— BEGIN —

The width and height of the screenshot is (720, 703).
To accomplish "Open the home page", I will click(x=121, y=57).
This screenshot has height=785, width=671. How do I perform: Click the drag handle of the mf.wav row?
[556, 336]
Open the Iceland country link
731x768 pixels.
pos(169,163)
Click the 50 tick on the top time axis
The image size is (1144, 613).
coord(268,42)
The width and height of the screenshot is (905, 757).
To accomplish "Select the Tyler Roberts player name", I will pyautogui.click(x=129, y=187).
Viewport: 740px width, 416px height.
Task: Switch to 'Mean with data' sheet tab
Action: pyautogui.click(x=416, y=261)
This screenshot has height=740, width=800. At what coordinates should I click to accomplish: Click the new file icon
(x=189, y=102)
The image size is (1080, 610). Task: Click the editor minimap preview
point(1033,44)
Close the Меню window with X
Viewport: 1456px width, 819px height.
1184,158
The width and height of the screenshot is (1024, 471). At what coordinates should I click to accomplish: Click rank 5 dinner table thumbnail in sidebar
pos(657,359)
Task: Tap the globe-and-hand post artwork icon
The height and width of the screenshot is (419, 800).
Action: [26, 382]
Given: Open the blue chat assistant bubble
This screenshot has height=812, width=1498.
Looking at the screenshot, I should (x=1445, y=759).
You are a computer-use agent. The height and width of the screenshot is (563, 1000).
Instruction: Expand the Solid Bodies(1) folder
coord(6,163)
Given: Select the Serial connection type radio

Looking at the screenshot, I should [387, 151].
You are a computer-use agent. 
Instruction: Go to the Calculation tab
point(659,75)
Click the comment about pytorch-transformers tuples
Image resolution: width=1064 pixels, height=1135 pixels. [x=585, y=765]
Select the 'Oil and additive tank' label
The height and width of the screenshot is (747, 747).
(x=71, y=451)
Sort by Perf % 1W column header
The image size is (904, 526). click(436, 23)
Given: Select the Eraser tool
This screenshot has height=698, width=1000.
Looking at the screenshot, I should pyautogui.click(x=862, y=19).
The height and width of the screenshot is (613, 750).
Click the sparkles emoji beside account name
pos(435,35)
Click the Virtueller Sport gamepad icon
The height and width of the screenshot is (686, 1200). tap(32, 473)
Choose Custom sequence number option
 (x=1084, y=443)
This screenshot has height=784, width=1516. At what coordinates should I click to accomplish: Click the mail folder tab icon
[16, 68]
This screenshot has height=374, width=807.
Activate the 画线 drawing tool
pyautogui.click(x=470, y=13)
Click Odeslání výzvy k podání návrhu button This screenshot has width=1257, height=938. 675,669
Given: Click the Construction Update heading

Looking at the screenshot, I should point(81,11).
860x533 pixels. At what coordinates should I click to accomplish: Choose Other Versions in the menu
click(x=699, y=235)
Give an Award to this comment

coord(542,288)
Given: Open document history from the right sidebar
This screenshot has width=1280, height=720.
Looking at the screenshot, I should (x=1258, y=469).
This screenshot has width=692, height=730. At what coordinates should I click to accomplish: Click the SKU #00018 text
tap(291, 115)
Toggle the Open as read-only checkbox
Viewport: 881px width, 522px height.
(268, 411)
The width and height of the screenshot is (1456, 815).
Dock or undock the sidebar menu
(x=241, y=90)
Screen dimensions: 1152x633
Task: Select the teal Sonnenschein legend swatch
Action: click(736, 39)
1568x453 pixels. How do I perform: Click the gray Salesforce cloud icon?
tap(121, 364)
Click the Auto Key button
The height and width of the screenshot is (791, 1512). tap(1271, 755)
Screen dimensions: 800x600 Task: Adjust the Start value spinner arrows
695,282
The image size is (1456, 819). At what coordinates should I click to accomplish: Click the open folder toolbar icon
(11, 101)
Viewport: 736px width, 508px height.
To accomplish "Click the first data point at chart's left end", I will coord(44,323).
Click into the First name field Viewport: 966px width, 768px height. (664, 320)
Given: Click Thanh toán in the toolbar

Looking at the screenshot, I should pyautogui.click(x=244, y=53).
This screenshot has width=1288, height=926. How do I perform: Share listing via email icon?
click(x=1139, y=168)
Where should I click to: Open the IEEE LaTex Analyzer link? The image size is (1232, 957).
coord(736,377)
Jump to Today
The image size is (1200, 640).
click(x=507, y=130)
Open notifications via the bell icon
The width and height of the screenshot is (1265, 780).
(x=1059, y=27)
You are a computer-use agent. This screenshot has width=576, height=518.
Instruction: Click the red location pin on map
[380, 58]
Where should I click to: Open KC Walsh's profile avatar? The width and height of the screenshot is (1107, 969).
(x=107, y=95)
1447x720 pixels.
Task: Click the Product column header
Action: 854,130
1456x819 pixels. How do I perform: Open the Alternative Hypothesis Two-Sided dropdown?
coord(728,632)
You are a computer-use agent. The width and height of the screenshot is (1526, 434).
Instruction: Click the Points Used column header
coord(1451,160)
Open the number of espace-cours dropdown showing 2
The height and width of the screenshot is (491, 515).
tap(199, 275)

— END —

Task requirements: Arrange all of these lines as a numbered list, leaving out any blank lines.

Solution for this task:
1. The width and height of the screenshot is (720, 703).
2. To accomplish "Open the home page", I will click(x=121, y=57).
3. This screenshot has height=785, width=671. How do I perform: Click the drag handle of the mf.wav row?
4. [556, 336]
5. Open the Iceland country link
6. 731x768 pixels.
7. pos(169,163)
8. Click the 50 tick on the top time axis
9. The image size is (1144, 613).
10. coord(268,42)
11. The width and height of the screenshot is (905, 757).
12. To accomplish "Select the Tyler Roberts player name", I will pyautogui.click(x=129, y=187).
13. Viewport: 740px width, 416px height.
14. Task: Switch to 'Mean with data' sheet tab
15. Action: pyautogui.click(x=416, y=261)
16. This screenshot has height=740, width=800. At what coordinates should I click to accomplish: Click the new file icon
17. (x=189, y=102)
18. The image size is (1080, 610). Task: Click the editor minimap preview
19. point(1033,44)
20. Close the Меню window with X
21. Viewport: 1456px width, 819px height.
22. 1184,158
23. The width and height of the screenshot is (1024, 471). At what coordinates should I click to accomplish: Click rank 5 dinner table thumbnail in sidebar
24. pos(657,359)
25. Task: Tap the globe-and-hand post artwork icon
26. The height and width of the screenshot is (419, 800).
27. Action: [26, 382]
28. Given: Open the blue chat assistant bubble
29. This screenshot has height=812, width=1498.
30. Looking at the screenshot, I should (x=1445, y=759).
31. You are a computer-use agent. The height and width of the screenshot is (563, 1000).
32. Instruction: Expand the Solid Bodies(1) folder
33. coord(6,163)
34. Given: Select the Serial connection type radio
35. Looking at the screenshot, I should [387, 151].
36. You are a computer-use agent. 
37. Instruction: Go to the Calculation tab
38. point(659,75)
39. Click the comment about pytorch-transformers tuples
40. Image resolution: width=1064 pixels, height=1135 pixels. [x=585, y=765]
41. Select the 'Oil and additive tank' label
42. The height and width of the screenshot is (747, 747).
43. (x=71, y=451)
44. Sort by Perf % 1W column header
45. The image size is (904, 526). click(436, 23)
46. Given: Select the Eraser tool
47. This screenshot has height=698, width=1000.
48. Looking at the screenshot, I should pyautogui.click(x=862, y=19).
49. The height and width of the screenshot is (613, 750).
50. Click the sparkles emoji beside account name
51. pos(435,35)
52. Click the Virtueller Sport gamepad icon
53. The height and width of the screenshot is (686, 1200). tap(32, 473)
54. Choose Custom sequence number option
55.  (x=1084, y=443)
56. This screenshot has height=784, width=1516. At what coordinates should I click to accomplish: Click the mail folder tab icon
57. [16, 68]
58. This screenshot has height=374, width=807.
59. Activate the 画线 drawing tool
60. pyautogui.click(x=470, y=13)
61. Click Odeslání výzvy k podání návrhu button This screenshot has width=1257, height=938. 675,669
62. Given: Click the Construction Update heading
63. Looking at the screenshot, I should point(81,11).
64. 860x533 pixels. At what coordinates should I click to accomplish: Choose Other Versions in the menu
65. click(x=699, y=235)
66. Give an Award to this comment
67. coord(542,288)
68. Given: Open document history from the right sidebar
69. This screenshot has width=1280, height=720.
70. Looking at the screenshot, I should (x=1258, y=469).
71. This screenshot has width=692, height=730. At what coordinates should I click to accomplish: Click the SKU #00018 text
72. tap(291, 115)
73. Toggle the Open as read-only checkbox
74. Viewport: 881px width, 522px height.
75. (268, 411)
76. The width and height of the screenshot is (1456, 815).
77. Dock or undock the sidebar menu
78. (x=241, y=90)
79. Screen dimensions: 1152x633
80. Task: Select the teal Sonnenschein legend swatch
81. Action: click(736, 39)
82. 1568x453 pixels. How do I perform: Click the gray Salesforce cloud icon?
83. tap(121, 364)
84. Click the Auto Key button
85. The height and width of the screenshot is (791, 1512). tap(1271, 755)
86. Screen dimensions: 800x600 Task: Adjust the Start value spinner arrows
87. 695,282
88. The image size is (1456, 819). At what coordinates should I click to accomplish: Click the open folder toolbar icon
89. (11, 101)
90. Viewport: 736px width, 508px height.
91. To accomplish "Click the first data point at chart's left end", I will coord(44,323).
92. Click into the First name field Viewport: 966px width, 768px height. (664, 320)
93. Given: Click Thanh toán in the toolbar
94. Looking at the screenshot, I should pyautogui.click(x=244, y=53).
95. This screenshot has width=1288, height=926. How do I perform: Share listing via email icon?
96. click(x=1139, y=168)
97. Where should I click to: Open the IEEE LaTex Analyzer link? The image size is (1232, 957).
98. coord(736,377)
99. Jump to Today
100. The image size is (1200, 640).
101. click(x=507, y=130)
102. Open notifications via the bell icon
103. The width and height of the screenshot is (1265, 780).
104. (x=1059, y=27)
105. You are a computer-use agent. This screenshot has width=576, height=518.
106. Instruction: Click the red location pin on map
107. [380, 58]
108. Where should I click to: Open KC Walsh's profile avatar? The width and height of the screenshot is (1107, 969).
109. (x=107, y=95)
110. 1447x720 pixels.
111. Task: Click the Product column header
112. Action: 854,130
113. 1456x819 pixels. How do I perform: Open the Alternative Hypothesis Two-Sided dropdown?
114. coord(728,632)
115. You are a computer-use agent. The width and height of the screenshot is (1526, 434).
116. Instruction: Click the Points Used column header
117. coord(1451,160)
118. Open the number of espace-cours dropdown showing 2
119. The height and width of the screenshot is (491, 515).
120. tap(199, 275)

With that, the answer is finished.